**Aim of the task:**
The required output is an exact copy of the lines from the one containing "This screenshot has height=768, width=1024." through the end of the entries below, with pictures removed.

**Input data:**
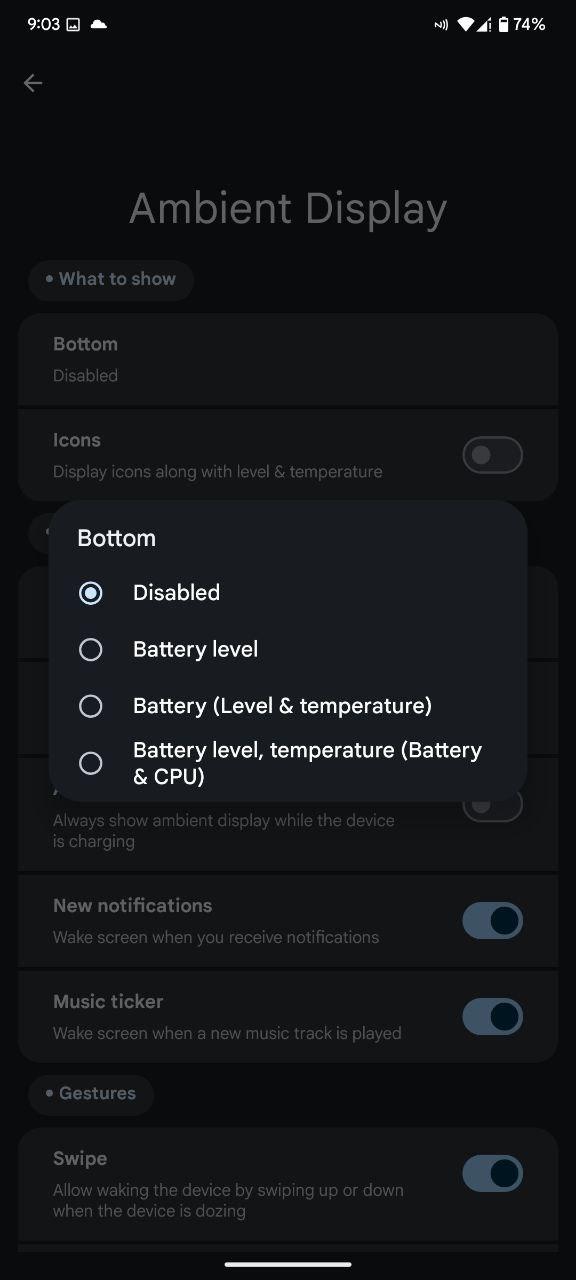Tap the image notification icon
The width and height of the screenshot is (576, 1280).
click(x=73, y=24)
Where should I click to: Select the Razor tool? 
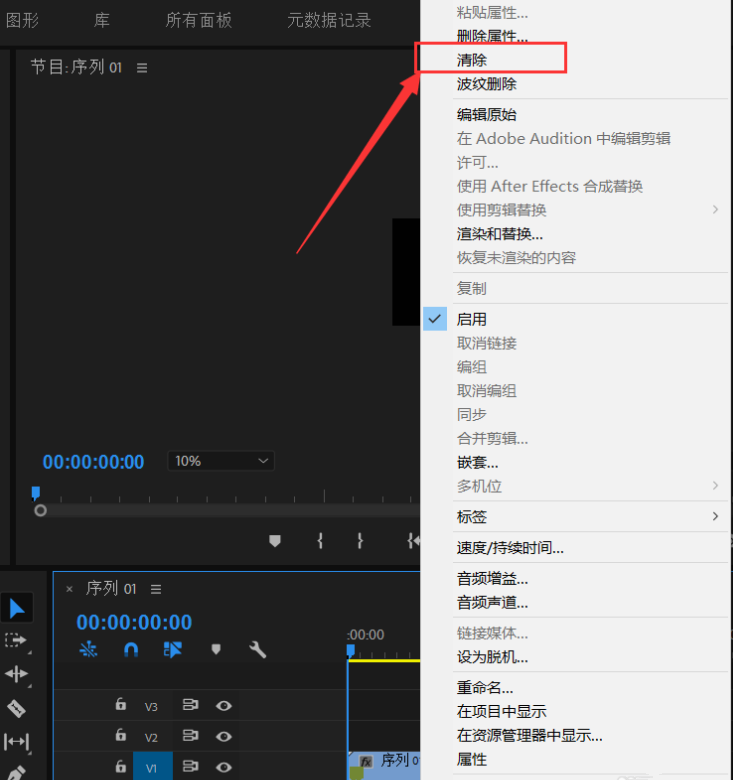click(17, 708)
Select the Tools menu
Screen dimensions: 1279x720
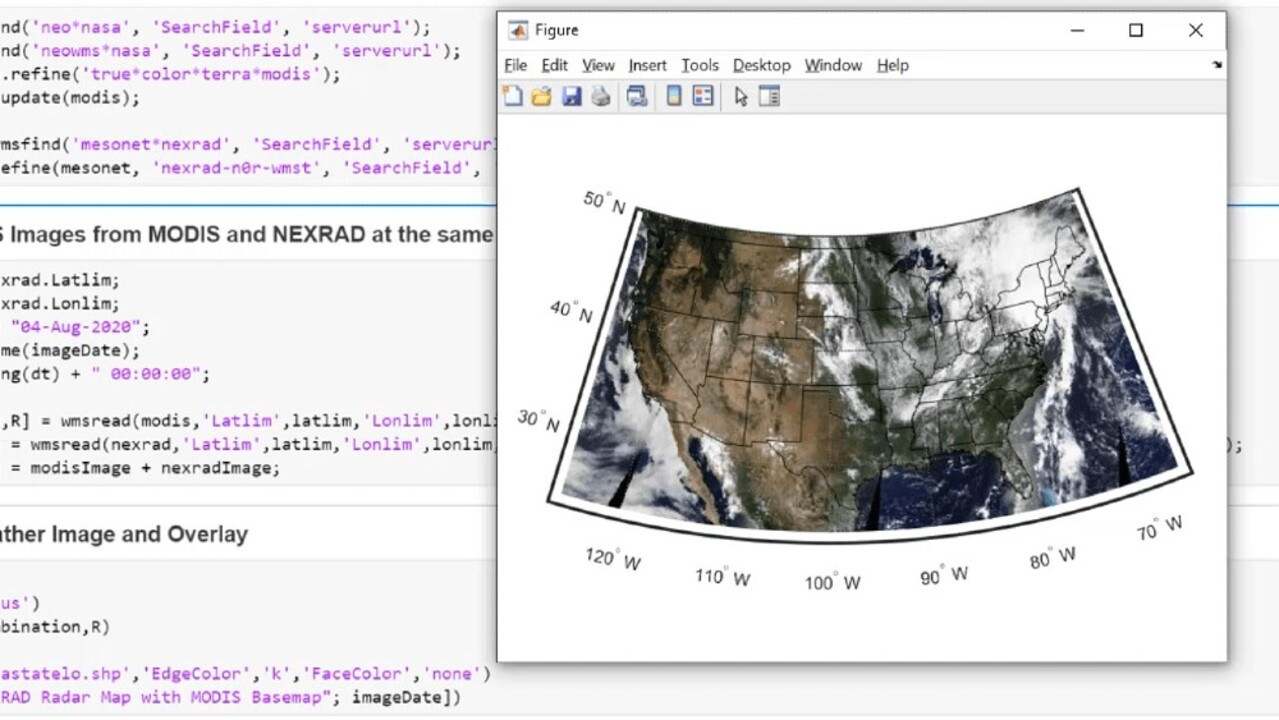coord(700,65)
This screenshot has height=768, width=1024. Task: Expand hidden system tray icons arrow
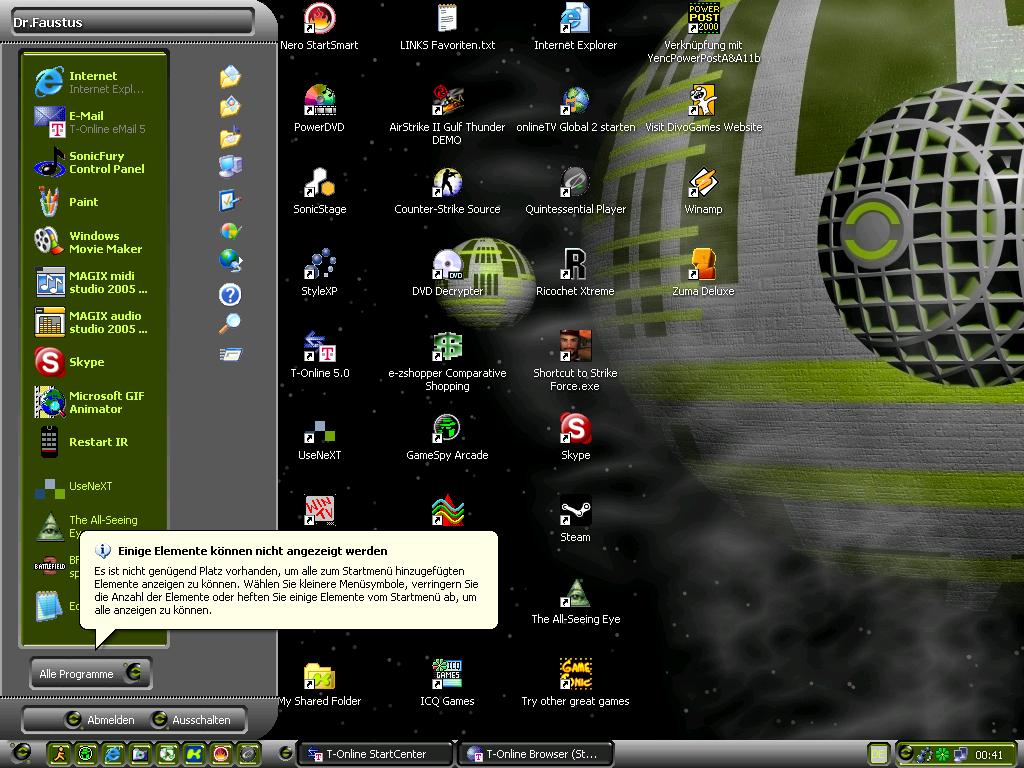[905, 754]
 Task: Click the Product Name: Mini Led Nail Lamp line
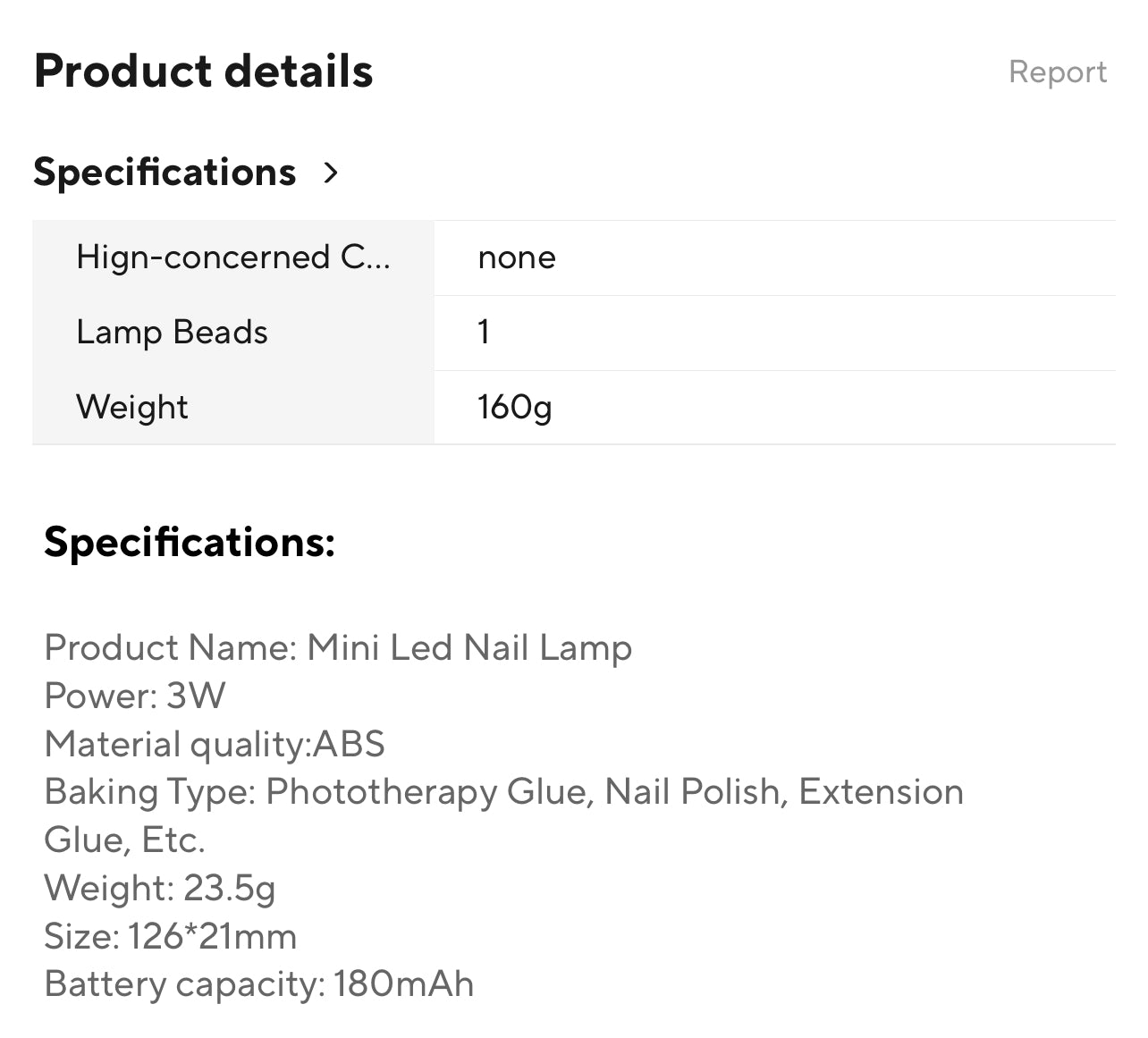point(338,647)
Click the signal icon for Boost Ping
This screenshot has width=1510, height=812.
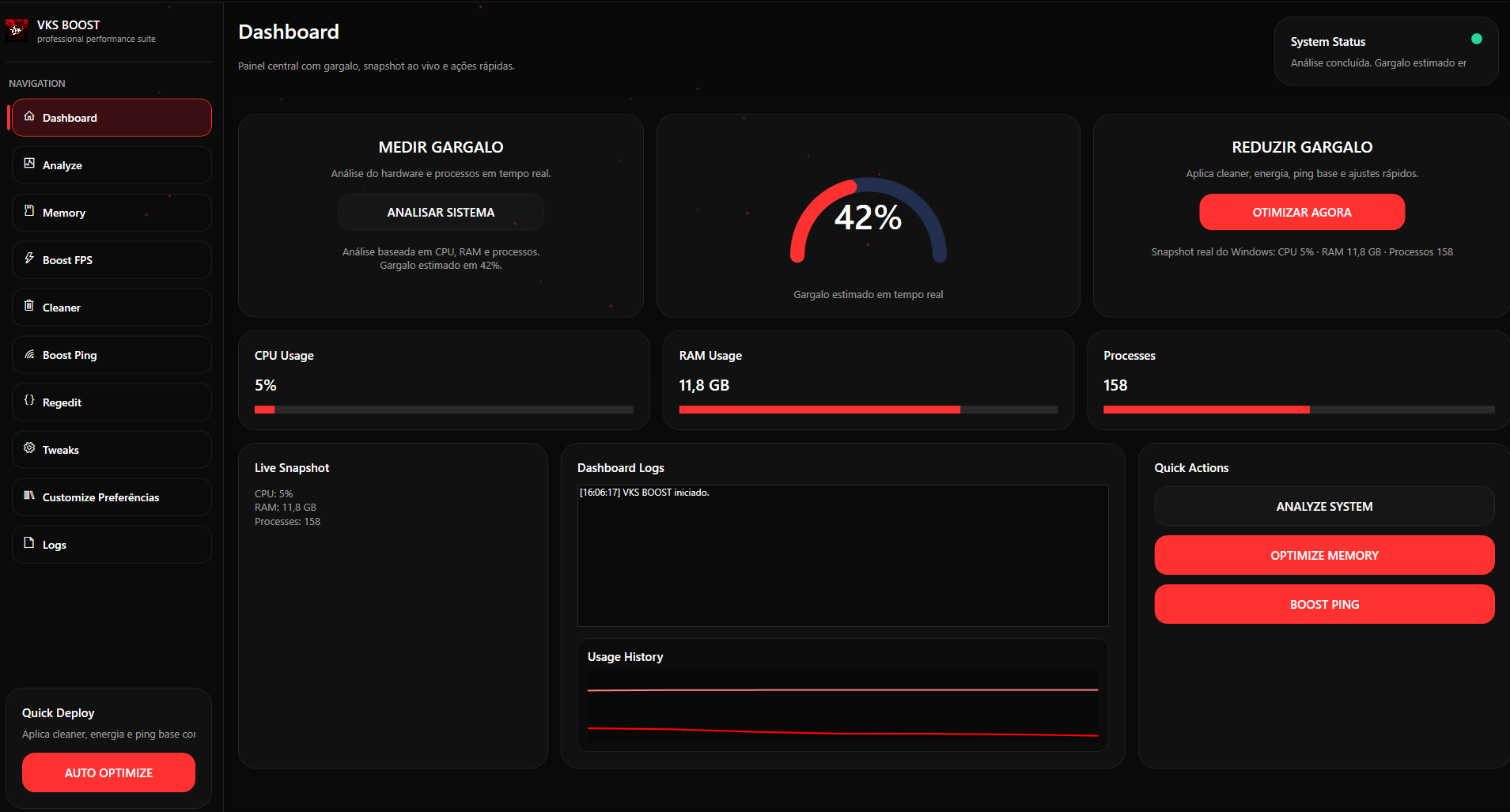click(29, 354)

**Answer section:**
This screenshot has height=768, width=1024. Task: Expand hidden system tray icons arrow
[905, 754]
 Task: Click the Product Name: Mini Led Nail Lamp line
point(338,647)
Click the signal icon for Boost Ping
This screenshot has width=1510, height=812.
click(29, 354)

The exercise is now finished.